[Stored data — start]
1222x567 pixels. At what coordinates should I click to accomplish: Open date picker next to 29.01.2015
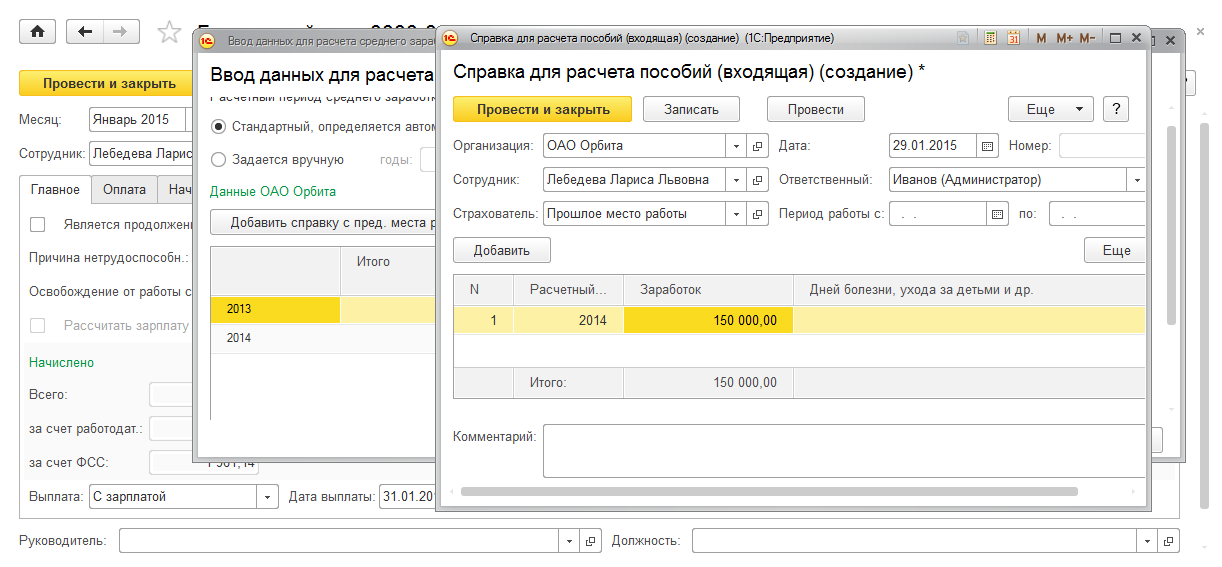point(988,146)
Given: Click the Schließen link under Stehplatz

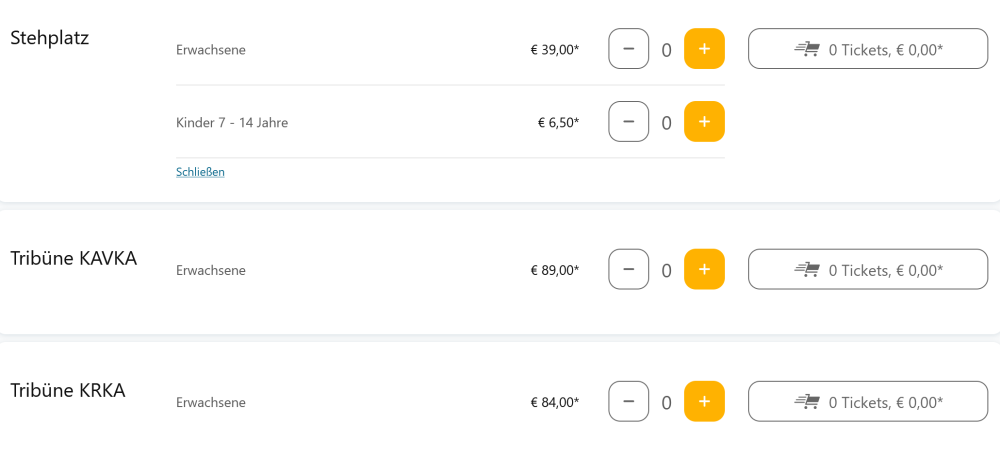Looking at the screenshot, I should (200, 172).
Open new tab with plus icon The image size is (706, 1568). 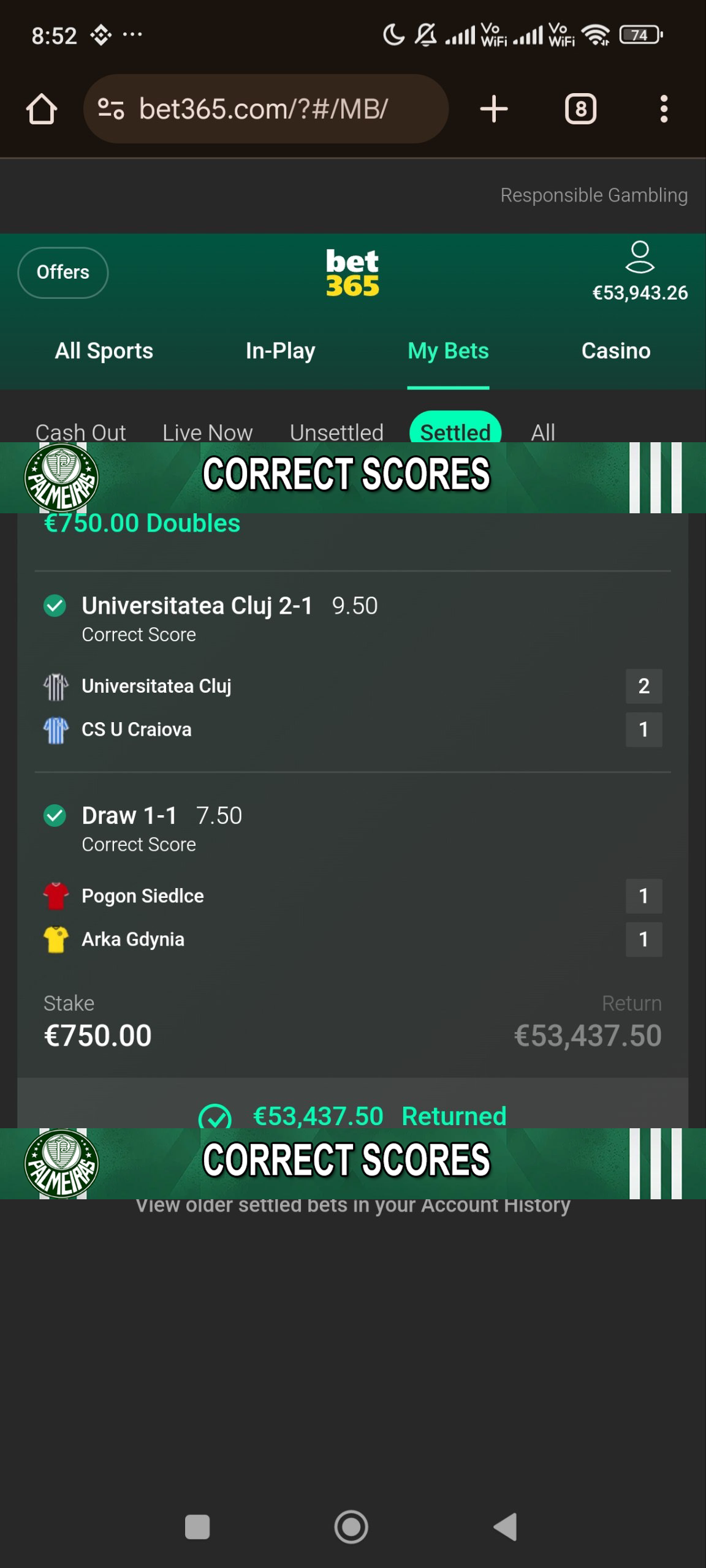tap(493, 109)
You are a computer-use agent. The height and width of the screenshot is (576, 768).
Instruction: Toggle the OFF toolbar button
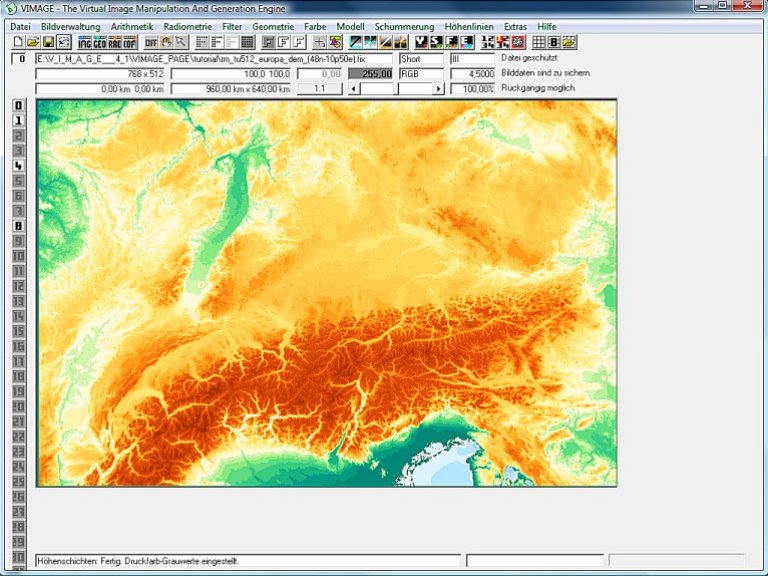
[Stored data — finish]
[Stored data — start]
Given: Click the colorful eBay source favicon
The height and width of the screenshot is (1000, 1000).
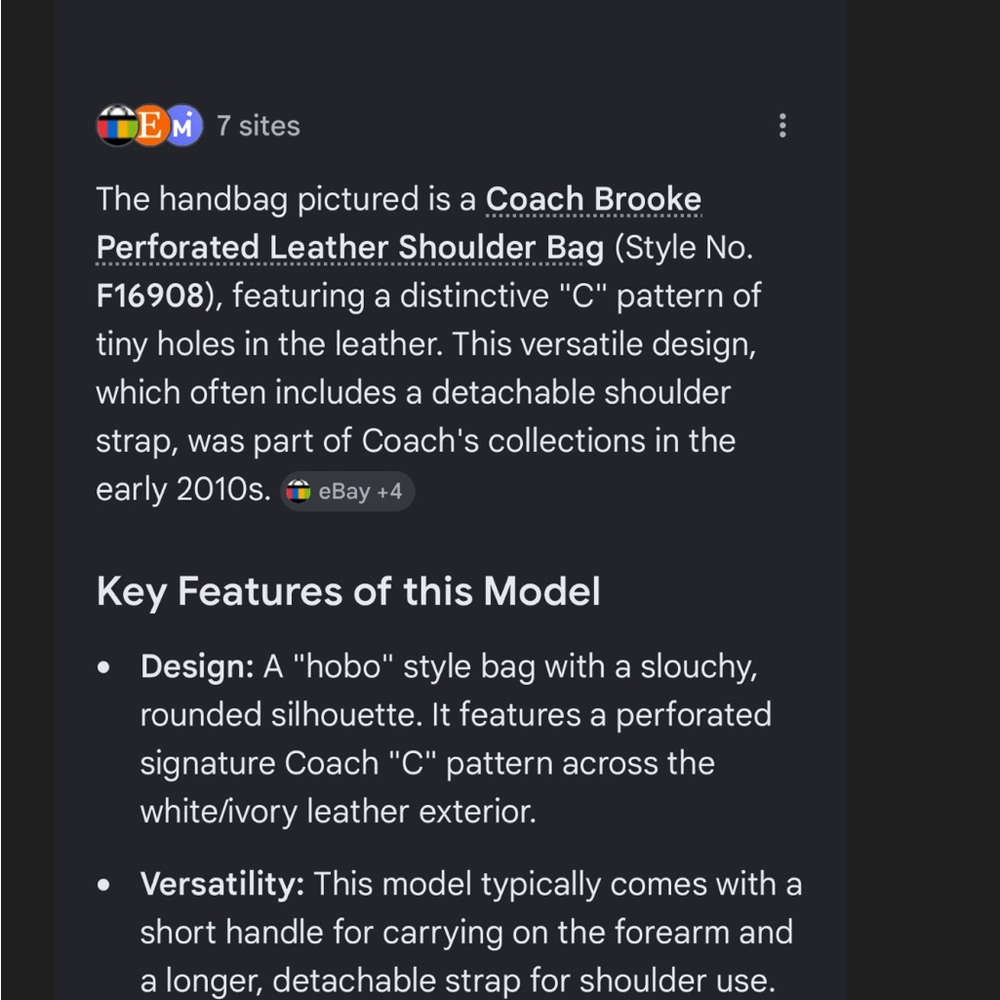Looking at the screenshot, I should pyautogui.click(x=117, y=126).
[Stored data — finish]
[Stored data — start]
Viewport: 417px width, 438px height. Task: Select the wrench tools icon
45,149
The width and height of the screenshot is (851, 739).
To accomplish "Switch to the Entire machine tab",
[Stored data — finish]
◆ Task to complete
I'd like the lines above from the one with "You are a computer-use" up to and including the one with "Instruction: Toggle the OFF toolbar button" copied exactly, with no other lines.

◆ Solution below
You are a computer-use agent. The height and width of the screenshot is (576, 768).
Instruction: Toggle the OFF toolbar button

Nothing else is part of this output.